Review the evaluation results to identify false positives and true negatives for further analysis. A false positive is an answer marked as passing but should fail based on human judgment. A true negative is an answer correctly identified as a failure. Assess the failed cases from two perspectives:

  • Test case issue: Is the test prompt, expected answer, or acceptance criteria causing the failure?
  • Agent design issue: Does the failure indicate unclear agent instruction, or flaws in knowledge or tool configuration?

Identify the root cause and improve by either refining the test case or improving the agent design.

Tip

Evaluation passing score: Agents can produce varying responses to the same prompt due to their probabilistic nature. This variability might cause answers to pass or fail based on how strict the acceptance criteria are. To ensure reliable evaluation, run each test set multiple times and calculate the average success rate. Aim for a realistic pass rate of 80-90%, based on your business needs.

Stage 3: Implement systematic expansion

Goal: Build comprehensive evaluation suites on different agent quality categories.

Stages 1 and 2 established the foundational test set for the agent's primary use cases. Next, broaden your evaluation by creating test sets that assess various agent quality categories. The following list suggests categories that address different aspects of quality.

Quality category Goal
Foundational core The "must pass" set. It gauges the essential response quality at deployment and performs regression detection during operation.
Agent robustness One agent's core value over traditional software is its robustness in handling different use cases. This value can include:
  • How does the agent respond to the same question phrased in different terms?
  • How does the agent handle rich context provided in the prompt?
  • How to measure multi-intent in a single prompt?
  • Can the agent answer user-specific requests correctly?
The agent should handle the use case variance with grace and can be evaluated with dedicated test cases.
Architecture test Evaluate the agent's functional performance. Dimensions can include:
  • Tool call, action
  • Knowledge retrieval and citation behavior
  • Routing logic
  • Integrating handoffs
Edge cases How the agent should handle edge case with guardrails.
  • Boundary conditions
  • Not allowed and out of scope behaviors

Tip

Category purpose reference:

  • Core fails: Something is broken or isn't working. Investigate recent changes.
  • Robustness fails: Agent is too strict. It might be overly focused on specific phrasings.
  • Architecture fails: A specific component or workflow needs debugging.
  • Edge cases fail: Guardrails need improvement. Strengthen boundaries.  

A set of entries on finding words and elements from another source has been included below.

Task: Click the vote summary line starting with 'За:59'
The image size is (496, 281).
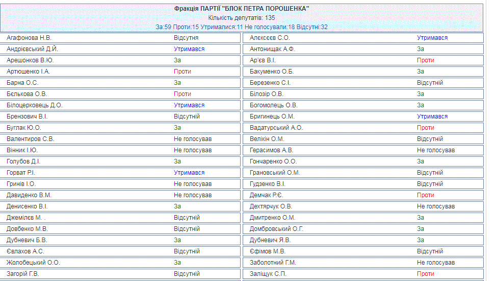Action: click(x=242, y=27)
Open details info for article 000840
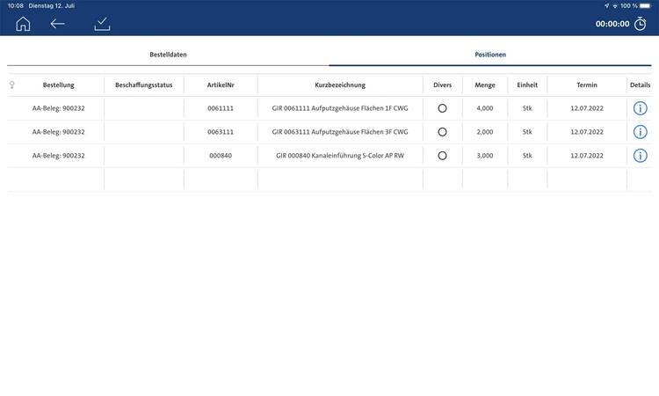Image resolution: width=659 pixels, height=396 pixels. (x=640, y=156)
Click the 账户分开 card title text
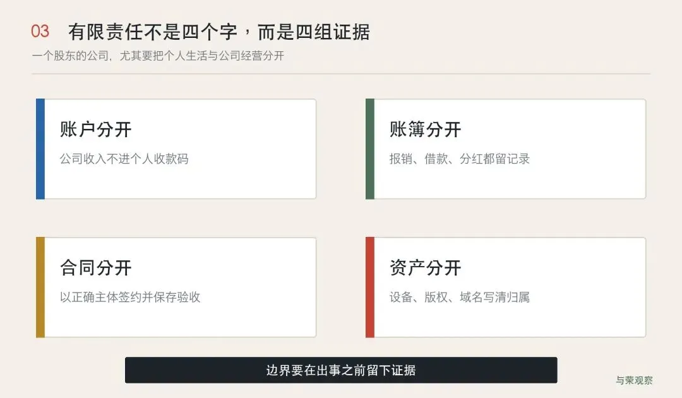 (x=96, y=130)
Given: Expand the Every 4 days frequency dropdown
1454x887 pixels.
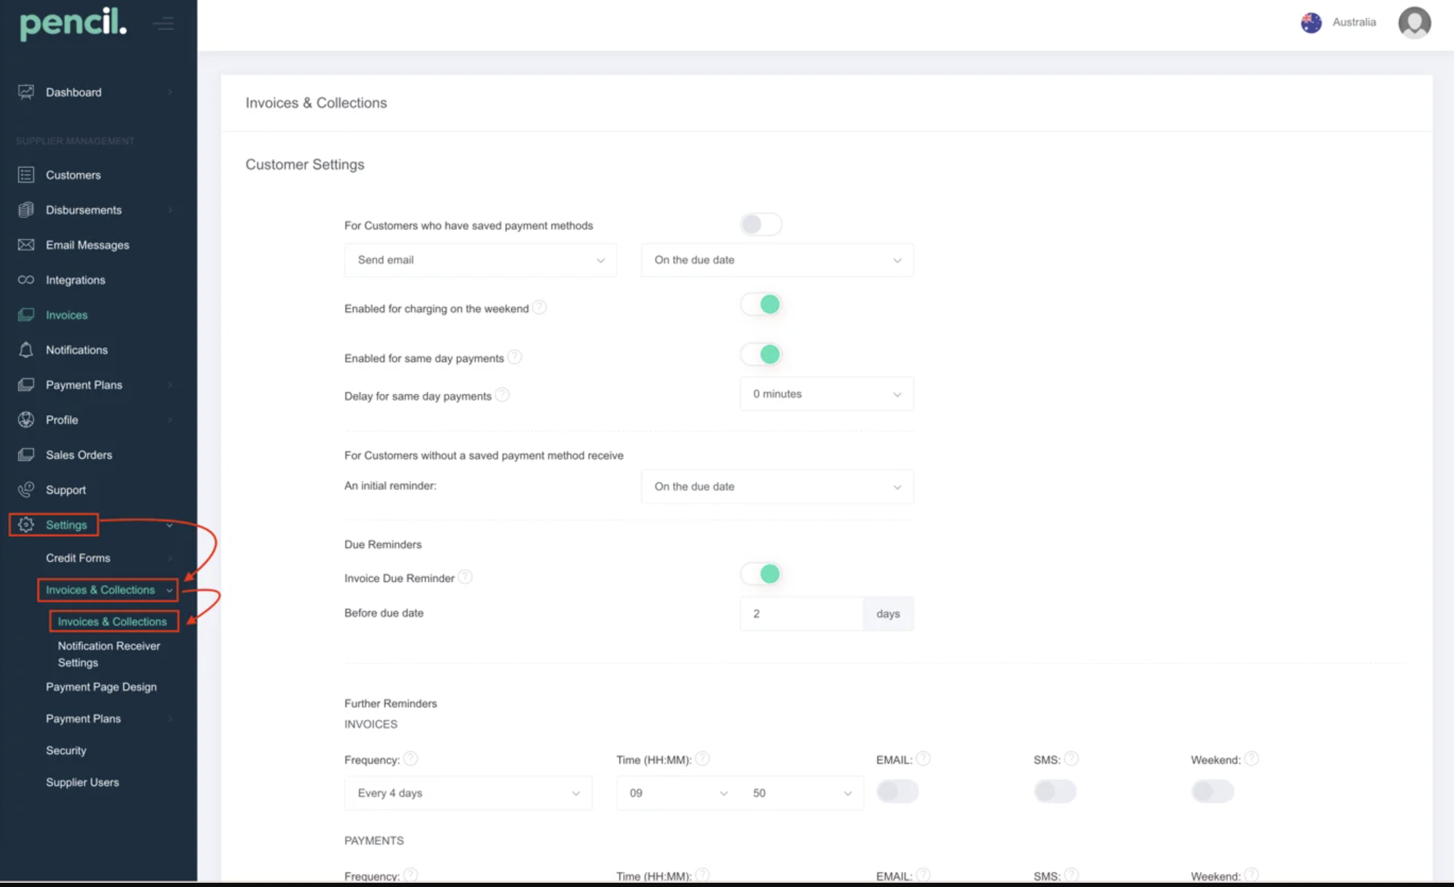Looking at the screenshot, I should 468,793.
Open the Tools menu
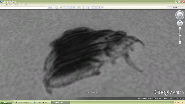Image resolution: width=185 pixels, height=104 pixels. coord(16,5)
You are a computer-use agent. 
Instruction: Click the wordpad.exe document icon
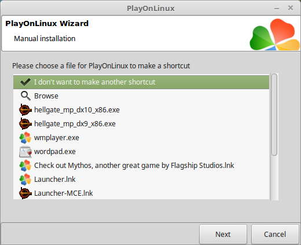(x=25, y=152)
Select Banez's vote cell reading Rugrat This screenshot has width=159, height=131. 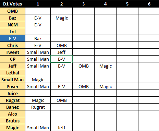click(x=38, y=107)
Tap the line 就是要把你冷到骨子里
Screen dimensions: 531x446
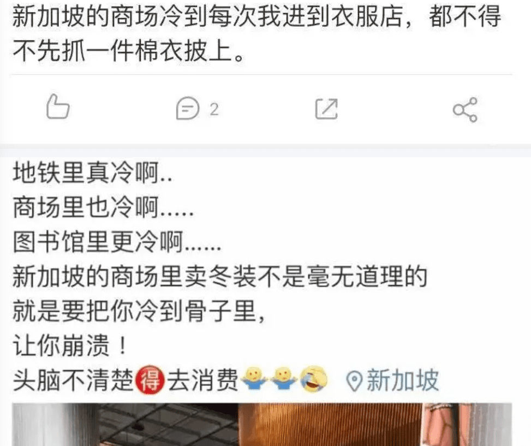pos(139,311)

Stage 4: Establish a continuous quality improvement evaluation operation

Goal: Establish continuous evaluation monitoring to maintain agent quality during operation.

Once you deploy an agent to production, it enters a stable phase. To maintain quality and quickly detect regressions or issues from product changes (such as model upgrades or knowledge system updates) or evolving use cases, set up an ongoing evaluation operation. Schedule regular evaluation runs or trigger them based on specific events for quality assurance.

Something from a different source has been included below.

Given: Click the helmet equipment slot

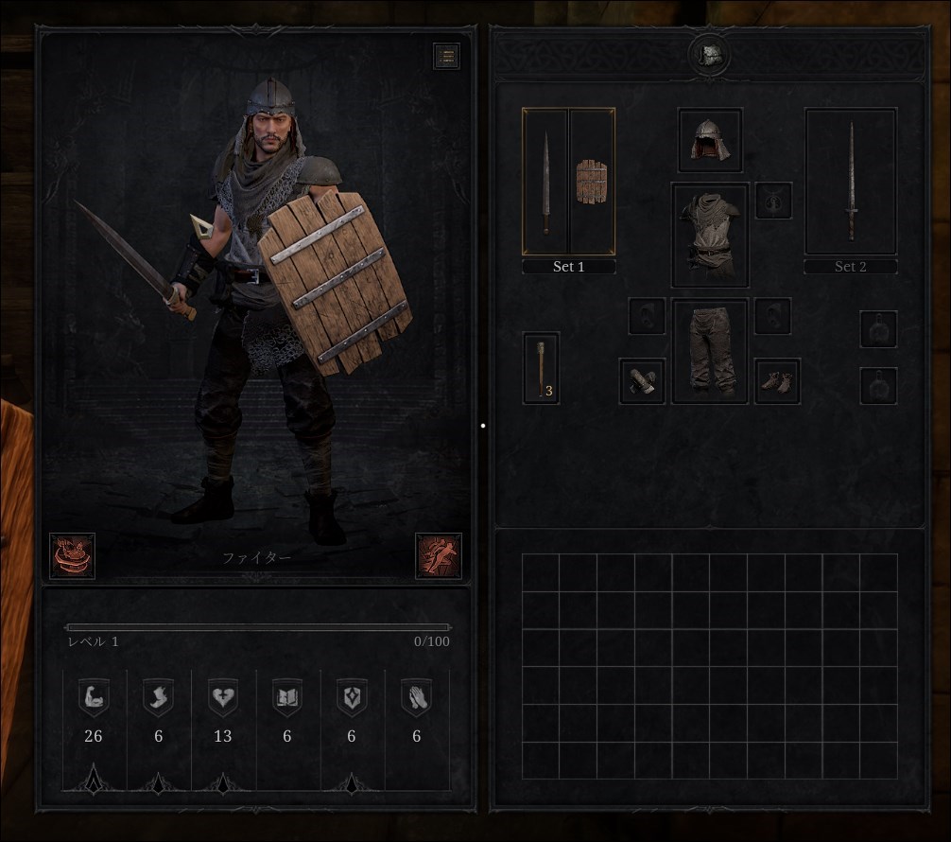Looking at the screenshot, I should (x=710, y=140).
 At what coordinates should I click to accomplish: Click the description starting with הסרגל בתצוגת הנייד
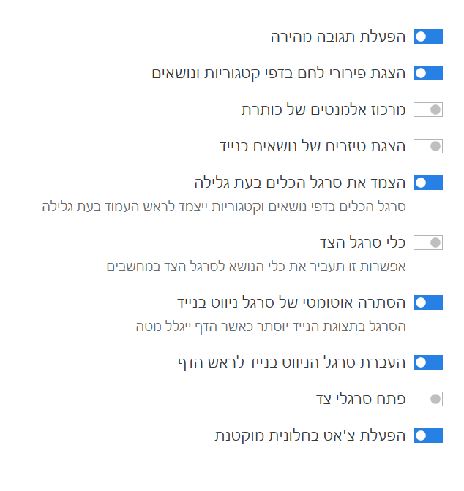tap(271, 326)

  • Set up a regular evaluation maintenance cadence.
  • Suggested full suite evaluation triggers:
    • Model change
    • Major knowledge setup update
    • New tool or connector integrations
    • Production incident

Tip

Success indicator: You operationalize successfully when you can answer stakeholder concerns with specifics, instead of saying: "The agent seems okay."

You say: "Policy compliance is at 98%, but Personalization dropped to 87%—specifically, tenure-based policies aren't being applied. We identified the root cause and are iterating."